:: GIVEN PASSAGE

SECURITIES AND EXCHANGE COMMISSION

Washington, D.C. 20549

 

 

FORM 8-K/A

(Amendment No. 2)

 

 

CURRENT REPORT

PURSUANT TO SECTION 13 OR 15(d)

OF THE SECURITIES EXCHANGE ACT OF 1934

Date of Report (Date of earliest event reported): February 10, 2023

 

 

Ouster, Inc.

(Exact name of registrant as specified in its charter)

 

 

 

Delaware   001-39463   86-2528989

(State or other jurisdiction

of incorporation)

 

(Commission

File Number)

 

(IRS Employer

Identification No.)

350 Treat Avenue

San Francisco, California 94110

(Address of principal executive offices) (Zip Code)

(415) 949-0108

(Registrant’s telephone number, including area code)

N/A

(Former name or former address, if changed since last report)

 

 

Check the appropriate box below if the Form 8-K filing is intended to simultaneously satisfy the filing obligation of the registrant under any of the following provisions:

 

Written communications pursuant to Rule 425 under the Securities Act

 

Soliciting material pursuant to Rule 14a-12 under the Exchange Act

 

Pre-commencement communications pursuant to Rule 14d-2(b) under the Exchange Act

 

Pre-commencement communications pursuant to Rule 13e-4(c) under the Exchange Act

Securities registered pursuant to Section 12(b) of the Act:

 

Title of each class

 

Trading
Symbol(s)

 

Name of each exchange

on which registered

Common stock, $0.0001 par value per share   OUST   New York Stock Exchange
Warrants to purchase common stock   OUST WS   New York Stock Exchange
Warrants to purchase common stock expiring 2025   OUST WSA   NYSE American

Indicate by check mark whether the registrant is an emerging growth company as defined in Rule 405 of the Securities Act of 1933 (§230.405 of this chapter) or Rule 12b-2 of the Securities Exchange Act of 1934 (§240.12b-2 of this chapter).

::::
:: LISTED ENTRIES

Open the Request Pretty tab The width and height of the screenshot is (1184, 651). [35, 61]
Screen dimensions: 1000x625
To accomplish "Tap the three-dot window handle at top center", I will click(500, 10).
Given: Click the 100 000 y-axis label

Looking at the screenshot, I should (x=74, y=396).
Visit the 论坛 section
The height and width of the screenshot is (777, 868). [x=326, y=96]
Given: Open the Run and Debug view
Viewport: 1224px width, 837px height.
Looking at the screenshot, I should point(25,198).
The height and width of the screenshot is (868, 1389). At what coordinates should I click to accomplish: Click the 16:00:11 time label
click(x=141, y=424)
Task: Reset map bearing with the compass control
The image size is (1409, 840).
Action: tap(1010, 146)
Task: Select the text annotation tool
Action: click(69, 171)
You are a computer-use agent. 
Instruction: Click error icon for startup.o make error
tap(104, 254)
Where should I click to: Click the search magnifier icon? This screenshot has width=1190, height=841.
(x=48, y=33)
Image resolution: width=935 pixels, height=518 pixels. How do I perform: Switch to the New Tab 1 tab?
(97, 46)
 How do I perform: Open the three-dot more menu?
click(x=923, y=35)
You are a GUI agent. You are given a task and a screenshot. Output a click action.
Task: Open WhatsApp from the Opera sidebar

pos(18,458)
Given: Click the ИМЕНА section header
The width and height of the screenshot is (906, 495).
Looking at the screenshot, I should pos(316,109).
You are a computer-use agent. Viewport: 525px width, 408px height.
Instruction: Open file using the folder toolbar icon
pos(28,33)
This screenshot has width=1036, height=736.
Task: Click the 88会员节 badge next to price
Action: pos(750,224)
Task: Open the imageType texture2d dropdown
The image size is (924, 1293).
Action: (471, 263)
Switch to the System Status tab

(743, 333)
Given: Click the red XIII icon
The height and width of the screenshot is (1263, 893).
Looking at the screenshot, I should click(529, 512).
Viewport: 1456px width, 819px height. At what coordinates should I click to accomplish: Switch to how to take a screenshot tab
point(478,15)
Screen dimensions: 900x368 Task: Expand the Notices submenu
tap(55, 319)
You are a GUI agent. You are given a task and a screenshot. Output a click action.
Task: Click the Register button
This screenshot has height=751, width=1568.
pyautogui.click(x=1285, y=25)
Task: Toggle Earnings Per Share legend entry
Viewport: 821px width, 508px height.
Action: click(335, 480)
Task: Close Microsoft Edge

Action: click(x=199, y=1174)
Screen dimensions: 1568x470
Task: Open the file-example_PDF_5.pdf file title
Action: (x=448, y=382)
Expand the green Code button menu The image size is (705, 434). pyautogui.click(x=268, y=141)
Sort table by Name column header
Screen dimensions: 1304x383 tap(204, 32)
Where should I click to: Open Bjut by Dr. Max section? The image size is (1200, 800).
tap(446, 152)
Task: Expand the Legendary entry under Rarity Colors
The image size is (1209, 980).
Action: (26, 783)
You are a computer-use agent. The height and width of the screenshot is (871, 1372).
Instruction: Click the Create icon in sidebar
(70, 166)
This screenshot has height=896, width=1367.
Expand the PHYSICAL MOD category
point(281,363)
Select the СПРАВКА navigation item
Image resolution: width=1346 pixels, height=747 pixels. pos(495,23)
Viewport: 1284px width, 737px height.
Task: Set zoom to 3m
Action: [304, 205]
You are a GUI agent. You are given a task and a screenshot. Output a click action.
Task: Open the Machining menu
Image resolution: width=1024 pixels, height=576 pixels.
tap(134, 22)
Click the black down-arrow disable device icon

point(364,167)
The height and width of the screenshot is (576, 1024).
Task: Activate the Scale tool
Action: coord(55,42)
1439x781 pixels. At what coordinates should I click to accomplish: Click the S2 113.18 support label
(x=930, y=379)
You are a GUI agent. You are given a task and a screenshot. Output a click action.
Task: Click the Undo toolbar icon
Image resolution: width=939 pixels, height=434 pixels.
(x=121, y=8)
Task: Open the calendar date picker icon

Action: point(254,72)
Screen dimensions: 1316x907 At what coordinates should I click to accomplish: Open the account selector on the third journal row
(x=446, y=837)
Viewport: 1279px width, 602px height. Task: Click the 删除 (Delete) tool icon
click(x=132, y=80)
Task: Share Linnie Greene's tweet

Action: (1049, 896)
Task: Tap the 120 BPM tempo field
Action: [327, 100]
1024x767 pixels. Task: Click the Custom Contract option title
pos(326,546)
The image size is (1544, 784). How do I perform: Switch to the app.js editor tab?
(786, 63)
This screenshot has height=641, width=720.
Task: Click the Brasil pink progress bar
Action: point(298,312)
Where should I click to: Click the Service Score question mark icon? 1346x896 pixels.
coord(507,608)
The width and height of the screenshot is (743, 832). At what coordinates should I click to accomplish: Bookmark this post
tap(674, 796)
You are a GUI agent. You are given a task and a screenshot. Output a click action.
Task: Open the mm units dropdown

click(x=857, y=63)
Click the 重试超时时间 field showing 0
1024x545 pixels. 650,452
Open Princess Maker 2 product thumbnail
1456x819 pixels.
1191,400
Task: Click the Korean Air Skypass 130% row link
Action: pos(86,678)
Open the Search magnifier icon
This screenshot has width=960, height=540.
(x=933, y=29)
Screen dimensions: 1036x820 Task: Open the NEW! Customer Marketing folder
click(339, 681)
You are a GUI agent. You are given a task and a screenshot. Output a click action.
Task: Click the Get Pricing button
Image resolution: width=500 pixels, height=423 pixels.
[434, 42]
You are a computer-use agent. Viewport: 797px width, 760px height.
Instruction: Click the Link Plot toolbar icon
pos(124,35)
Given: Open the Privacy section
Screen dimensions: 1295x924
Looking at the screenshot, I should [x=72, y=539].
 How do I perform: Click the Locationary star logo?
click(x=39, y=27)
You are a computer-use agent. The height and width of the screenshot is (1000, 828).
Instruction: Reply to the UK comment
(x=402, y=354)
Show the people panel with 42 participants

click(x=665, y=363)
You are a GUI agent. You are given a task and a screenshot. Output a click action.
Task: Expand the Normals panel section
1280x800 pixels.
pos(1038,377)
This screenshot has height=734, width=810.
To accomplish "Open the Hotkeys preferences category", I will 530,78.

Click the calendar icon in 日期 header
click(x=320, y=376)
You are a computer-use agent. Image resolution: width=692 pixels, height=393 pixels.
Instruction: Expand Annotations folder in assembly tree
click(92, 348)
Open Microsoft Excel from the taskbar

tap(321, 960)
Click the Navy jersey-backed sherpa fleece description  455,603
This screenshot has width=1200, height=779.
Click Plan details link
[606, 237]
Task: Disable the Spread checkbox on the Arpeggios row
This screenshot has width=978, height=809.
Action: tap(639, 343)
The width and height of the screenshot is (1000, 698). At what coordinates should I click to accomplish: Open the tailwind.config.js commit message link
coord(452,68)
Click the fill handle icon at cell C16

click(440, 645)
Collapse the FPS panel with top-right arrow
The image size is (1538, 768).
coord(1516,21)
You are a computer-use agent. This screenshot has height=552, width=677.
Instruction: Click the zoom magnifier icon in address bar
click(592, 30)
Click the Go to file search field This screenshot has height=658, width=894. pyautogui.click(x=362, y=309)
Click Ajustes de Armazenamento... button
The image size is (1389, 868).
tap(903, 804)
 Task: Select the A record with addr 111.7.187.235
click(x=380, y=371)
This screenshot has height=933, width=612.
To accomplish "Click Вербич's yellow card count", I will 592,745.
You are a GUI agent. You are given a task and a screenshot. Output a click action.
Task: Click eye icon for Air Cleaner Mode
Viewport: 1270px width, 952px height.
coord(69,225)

::::

* [GIVEN REQUEST A]:
Answer these questions about the Ouster filing excerpt, one per line.
(i) Which state is listed as the jurisdiction of incorporation?
(ii) What is the registrant's telephone number?
(iii) On which exchange are the warrants expiring 2025 registered?
* [GIVEN REQUEST B]:
Reproduce part of the Ouster filing excerpt word for word, beginning at the words "(IRS Employer" and stopping after "including area code)".

* [WORKED SOLUTION A]:
(i) Delaware
(ii) (415) 949-0108
(iii) NYSE American

* [WORKED SOLUTION B]:
(IRS Employer

Identification No.)

350 Treat Avenue

San Francisco, California 94110

(Address of principal executive offices) (Zip Code)

(415) 949-0108

(Registrant’s telephone number, including area code)